As the ball skidded off the top of Wayne Rooney’s head, all you could think of was, Peter Crouch. Fabio should look up how many times the 6-foot-7 Crouch has scored for England.
More action to come
The next two games for England and the USA are against Algeria and Slovenia who were both awful when they played each other. One fan looked like he was trying to escape by climbing a light tower but was hauled back in by security, so they wouldn’t have more empty seats show up on TV.
These empty seats, by the way, must help the USA’s bid to host the World Cup in 2018 or 2022. 1994 in the USA is still the most attended FIFA World Cup ever. Let’s hope they give us a chance to top it.
So, the verdict on the first set of games is, perhaps, not bad but still not great.
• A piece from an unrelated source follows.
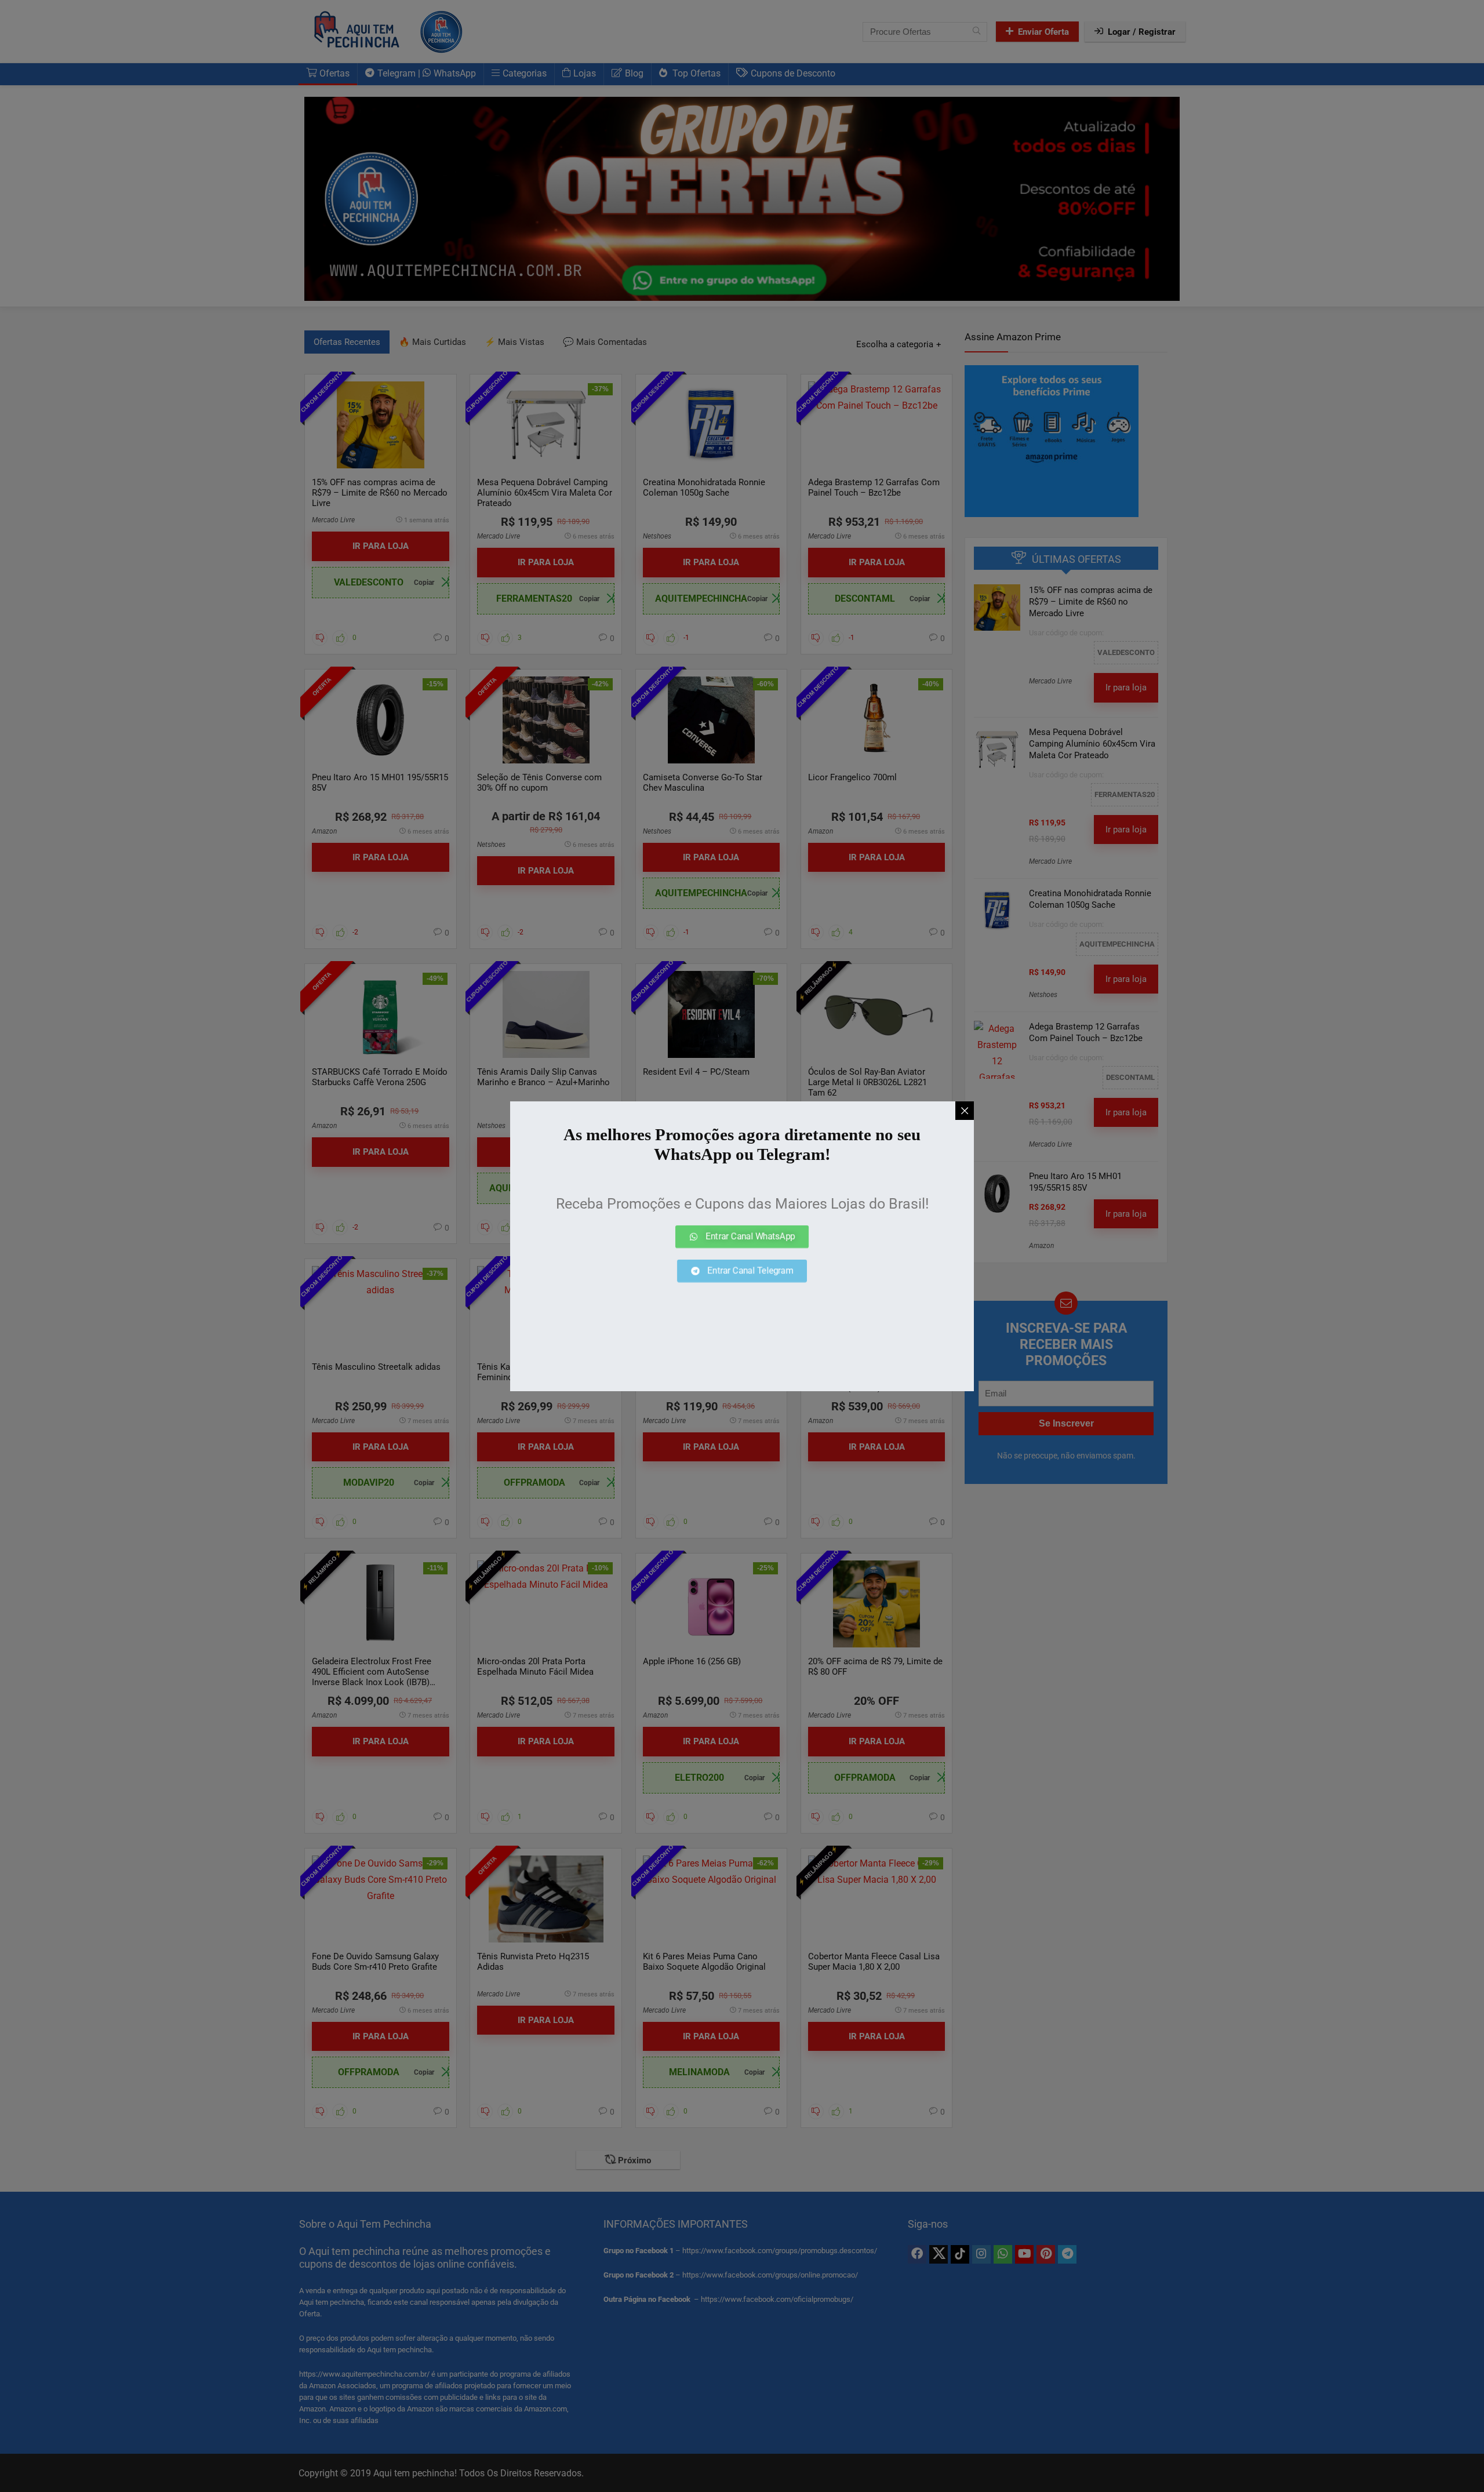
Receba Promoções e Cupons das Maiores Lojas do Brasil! (742, 1203)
We are waiting for some better matchups in the second games, as a draw is no longer a good result. Winners of their first game usually advance, though not always, losers of the first game almost never advance.
A draw keeps a country in it for another game. That accounts for the cautious second halves in many of these games. Hopefully there is an improvement in the next round of games as places in the second round must be won, not just preserved.
Spending every other summer glued to the television or watching in person the World Cup and Euro Championships, David Cope is the soccer coach for both varsity teams at Battle Mountain. In the small windows between games, he will be writing a regular column for the Vail Daily and checking in on his family.
Cope’s must-see TV
Today, 12:30 p.m., ESPN2: France-Mexico … Each team has a point. Mexico is playing well and France are in disarray, but we’ve seen this type of start before from France, notably in 2006 when they reached the final. Don’t count on it this time. I see Uruguay and Mexico in the next round.
Friday, 8 a.m., ESPN,: Slovenia-U.S.A. … Almost a must win if the U.S. hope to advance.
Saturday, 12:30 p.m., ABC: Cameroon -Denmark … Somebody must win this game or they are both out.
Sunday, 12:30 p.m., ABC: Brazil-Ivory Coast … Marquee matchup of the first round. Didier Drogba’s arm is getting better each day. Brazil have yet to hit their stride. A draw or win could be the difference that sees Ivory Coast as the only African team to advance to the second round.
Monday, 12:30 p.m., ESPN: Spain-Honduras … Can Spain rebound against our Central American neighbors? They’ll need to or face a shocking first round exit. We might see a load of goals from Spain or one of the biggest World Cup busts ever.